No que se refere à metodologia de análise de política pública para o trabalho aqui

apresentado, sugere-se abordagem sócio histórica, sendo que neste modelo de análise os

aspectos políticos são inseridos no social e as políticas públicas são entendidas como

construções sociais. A prioridade está no jogo dos atores, nas articulações e interesses, nas

adaptações, nas resistências, no sistema participativo, etc. que tem lugar no território a fim de

implementar as políticas públicas.
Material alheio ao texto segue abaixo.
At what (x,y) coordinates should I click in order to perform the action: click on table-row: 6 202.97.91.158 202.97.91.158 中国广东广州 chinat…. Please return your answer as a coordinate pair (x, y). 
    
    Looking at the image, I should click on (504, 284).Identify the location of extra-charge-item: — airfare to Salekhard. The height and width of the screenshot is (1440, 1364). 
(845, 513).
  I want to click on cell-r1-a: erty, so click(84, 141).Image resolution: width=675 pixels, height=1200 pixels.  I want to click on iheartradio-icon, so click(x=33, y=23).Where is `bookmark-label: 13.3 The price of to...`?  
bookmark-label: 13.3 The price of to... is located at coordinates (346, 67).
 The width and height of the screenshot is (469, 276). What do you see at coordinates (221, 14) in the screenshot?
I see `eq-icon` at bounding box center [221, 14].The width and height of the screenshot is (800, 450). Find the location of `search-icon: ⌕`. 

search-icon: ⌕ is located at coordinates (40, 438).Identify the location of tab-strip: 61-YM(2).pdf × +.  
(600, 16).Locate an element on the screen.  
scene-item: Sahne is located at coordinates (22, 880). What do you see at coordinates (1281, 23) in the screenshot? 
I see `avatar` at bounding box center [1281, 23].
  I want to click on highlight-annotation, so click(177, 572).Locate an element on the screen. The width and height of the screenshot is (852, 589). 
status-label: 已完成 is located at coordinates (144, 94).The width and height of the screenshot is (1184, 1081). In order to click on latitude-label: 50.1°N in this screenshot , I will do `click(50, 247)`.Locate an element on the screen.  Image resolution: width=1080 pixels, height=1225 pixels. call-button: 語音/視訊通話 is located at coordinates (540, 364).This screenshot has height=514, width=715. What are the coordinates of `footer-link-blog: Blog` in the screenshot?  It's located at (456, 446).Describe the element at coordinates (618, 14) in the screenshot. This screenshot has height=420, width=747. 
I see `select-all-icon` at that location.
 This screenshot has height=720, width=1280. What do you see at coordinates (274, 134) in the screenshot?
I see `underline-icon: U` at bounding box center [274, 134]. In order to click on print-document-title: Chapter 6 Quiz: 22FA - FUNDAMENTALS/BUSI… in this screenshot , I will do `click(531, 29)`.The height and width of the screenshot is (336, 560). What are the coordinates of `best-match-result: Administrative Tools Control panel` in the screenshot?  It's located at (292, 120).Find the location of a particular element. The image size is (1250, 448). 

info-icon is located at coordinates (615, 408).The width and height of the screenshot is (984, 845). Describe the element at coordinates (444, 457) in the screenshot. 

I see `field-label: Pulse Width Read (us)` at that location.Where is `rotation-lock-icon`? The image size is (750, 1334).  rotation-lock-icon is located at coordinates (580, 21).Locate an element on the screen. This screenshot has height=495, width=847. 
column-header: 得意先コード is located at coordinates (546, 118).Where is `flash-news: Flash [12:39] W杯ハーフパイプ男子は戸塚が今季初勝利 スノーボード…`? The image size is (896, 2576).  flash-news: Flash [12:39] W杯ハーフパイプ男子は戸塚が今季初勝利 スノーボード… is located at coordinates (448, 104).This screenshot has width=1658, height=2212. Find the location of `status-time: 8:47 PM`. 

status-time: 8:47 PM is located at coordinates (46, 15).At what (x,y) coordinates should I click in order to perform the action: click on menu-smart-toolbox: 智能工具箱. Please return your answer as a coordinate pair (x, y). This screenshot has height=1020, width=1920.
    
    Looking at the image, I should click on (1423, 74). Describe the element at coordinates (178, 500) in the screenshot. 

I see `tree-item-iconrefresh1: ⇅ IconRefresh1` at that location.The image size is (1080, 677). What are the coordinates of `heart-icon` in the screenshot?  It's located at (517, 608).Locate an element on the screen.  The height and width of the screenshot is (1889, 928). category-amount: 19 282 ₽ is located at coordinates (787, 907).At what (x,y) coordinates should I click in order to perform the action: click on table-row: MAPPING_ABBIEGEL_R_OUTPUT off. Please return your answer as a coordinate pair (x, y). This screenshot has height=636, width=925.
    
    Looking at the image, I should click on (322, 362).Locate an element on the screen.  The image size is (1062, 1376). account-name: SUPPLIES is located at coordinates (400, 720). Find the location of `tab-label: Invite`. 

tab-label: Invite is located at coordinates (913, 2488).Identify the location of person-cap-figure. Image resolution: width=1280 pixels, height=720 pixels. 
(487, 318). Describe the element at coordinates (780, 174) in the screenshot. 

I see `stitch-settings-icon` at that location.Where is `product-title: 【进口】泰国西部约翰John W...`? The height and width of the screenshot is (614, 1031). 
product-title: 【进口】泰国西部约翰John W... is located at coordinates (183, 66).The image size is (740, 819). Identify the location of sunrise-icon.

Neste sentido,

A abordagem sócio-histórica das políticas públicas postula a inserção do político

no social. Trata-se também de contextualizar socialmente as políticas, de tentar

escapar de uma visão autocentrada no Estado, tomando por objeto de pesquisa os

processos globais, regionais ou até culturais. Neste sentido o enfoque sócio-

histórico se interessa pelos agentes intermediários, os mediadores, suas posições,

suas carreiras e permite considerar uma tipologia de regimes de circulação dos

atores que remeta tanto a grupos sociais como a instituições (Payre e Pollet, 2005;

Romano, 2009). Portanto, necessitamos do distanciamento histórico e do

deslocamento pessoal e institucional para procurar na história (o tempo longo) e

nas estratégias dos diversos grupos de interesses, uma leitura a partir de fatos

contextualizados, de posicionamentos situados e não apenas de discursos e textos

oficiais ou normativos (PAYRE e POLLET, 2005; ROMANO, 2009, apud

SABOURIN, 2014, p. 2).

Tal abordagem permite analisar a história social da ação pública, atentando para as

estratégias utilizadas pelos distintos grupos sociais na longa duração histórica e nos contextos

que marcaram os processos de formulação e implementação das políticas públicas, partindo

da consulta de fontes históricas diversas e da análise social do período estudado.